■ Listed records:
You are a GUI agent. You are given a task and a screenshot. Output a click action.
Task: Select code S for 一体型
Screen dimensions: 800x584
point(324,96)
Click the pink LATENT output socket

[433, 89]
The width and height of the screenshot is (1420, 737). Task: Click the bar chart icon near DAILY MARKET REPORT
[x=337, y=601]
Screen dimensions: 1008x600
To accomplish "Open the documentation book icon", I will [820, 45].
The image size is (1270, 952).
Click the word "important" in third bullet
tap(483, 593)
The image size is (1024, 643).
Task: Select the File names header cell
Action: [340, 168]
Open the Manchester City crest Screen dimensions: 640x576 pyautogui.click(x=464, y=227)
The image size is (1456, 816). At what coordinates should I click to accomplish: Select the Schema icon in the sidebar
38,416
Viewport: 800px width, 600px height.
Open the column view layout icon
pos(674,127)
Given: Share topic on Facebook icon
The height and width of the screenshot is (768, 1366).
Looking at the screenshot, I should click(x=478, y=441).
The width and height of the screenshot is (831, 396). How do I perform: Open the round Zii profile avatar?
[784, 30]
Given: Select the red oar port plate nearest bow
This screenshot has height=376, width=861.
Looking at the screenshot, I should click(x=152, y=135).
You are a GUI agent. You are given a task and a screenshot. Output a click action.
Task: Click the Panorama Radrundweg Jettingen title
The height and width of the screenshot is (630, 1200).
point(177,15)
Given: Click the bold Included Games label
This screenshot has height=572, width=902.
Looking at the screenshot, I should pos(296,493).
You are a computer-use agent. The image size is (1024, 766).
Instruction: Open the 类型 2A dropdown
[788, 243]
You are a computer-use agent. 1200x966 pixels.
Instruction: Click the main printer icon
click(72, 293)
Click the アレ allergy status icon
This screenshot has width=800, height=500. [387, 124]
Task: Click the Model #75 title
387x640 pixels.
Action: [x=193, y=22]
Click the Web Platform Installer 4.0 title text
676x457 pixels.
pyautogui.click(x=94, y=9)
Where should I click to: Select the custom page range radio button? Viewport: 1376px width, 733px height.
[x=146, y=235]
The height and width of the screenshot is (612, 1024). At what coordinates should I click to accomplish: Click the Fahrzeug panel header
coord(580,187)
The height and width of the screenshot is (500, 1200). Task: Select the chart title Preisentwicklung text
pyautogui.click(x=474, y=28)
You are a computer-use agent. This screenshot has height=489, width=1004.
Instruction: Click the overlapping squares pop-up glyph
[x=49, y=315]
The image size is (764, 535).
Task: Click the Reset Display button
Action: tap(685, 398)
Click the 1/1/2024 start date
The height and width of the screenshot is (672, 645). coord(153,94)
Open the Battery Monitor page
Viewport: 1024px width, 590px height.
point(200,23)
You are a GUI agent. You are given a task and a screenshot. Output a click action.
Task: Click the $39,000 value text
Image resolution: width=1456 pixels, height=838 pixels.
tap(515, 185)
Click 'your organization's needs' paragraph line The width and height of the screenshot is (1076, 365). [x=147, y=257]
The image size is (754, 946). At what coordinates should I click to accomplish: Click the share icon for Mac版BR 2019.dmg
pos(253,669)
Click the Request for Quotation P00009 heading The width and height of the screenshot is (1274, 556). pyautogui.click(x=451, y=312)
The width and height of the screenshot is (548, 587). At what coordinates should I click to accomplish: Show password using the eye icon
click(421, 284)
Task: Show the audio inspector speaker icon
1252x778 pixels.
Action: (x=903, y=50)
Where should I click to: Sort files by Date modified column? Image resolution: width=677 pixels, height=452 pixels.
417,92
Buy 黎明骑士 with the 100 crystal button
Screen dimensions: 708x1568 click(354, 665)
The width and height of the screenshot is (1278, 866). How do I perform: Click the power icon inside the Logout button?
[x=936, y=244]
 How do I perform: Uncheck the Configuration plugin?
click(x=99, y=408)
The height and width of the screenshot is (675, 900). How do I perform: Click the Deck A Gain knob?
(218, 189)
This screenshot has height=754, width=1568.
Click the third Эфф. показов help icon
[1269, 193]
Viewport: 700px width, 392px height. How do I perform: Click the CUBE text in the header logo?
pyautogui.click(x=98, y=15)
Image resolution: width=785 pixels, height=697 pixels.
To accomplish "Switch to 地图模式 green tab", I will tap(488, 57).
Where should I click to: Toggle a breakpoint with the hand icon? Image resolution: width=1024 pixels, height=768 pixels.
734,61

■ What is expected:
All lines holding the word "computer" must be found in the listing and copied.

■ Answer section:
You are a computer-use agent. The image size is (1024, 766).
You are a computer-use agent. 1200x966 pixels.
You are a computer-use agent. This screenshot has height=489, width=1004.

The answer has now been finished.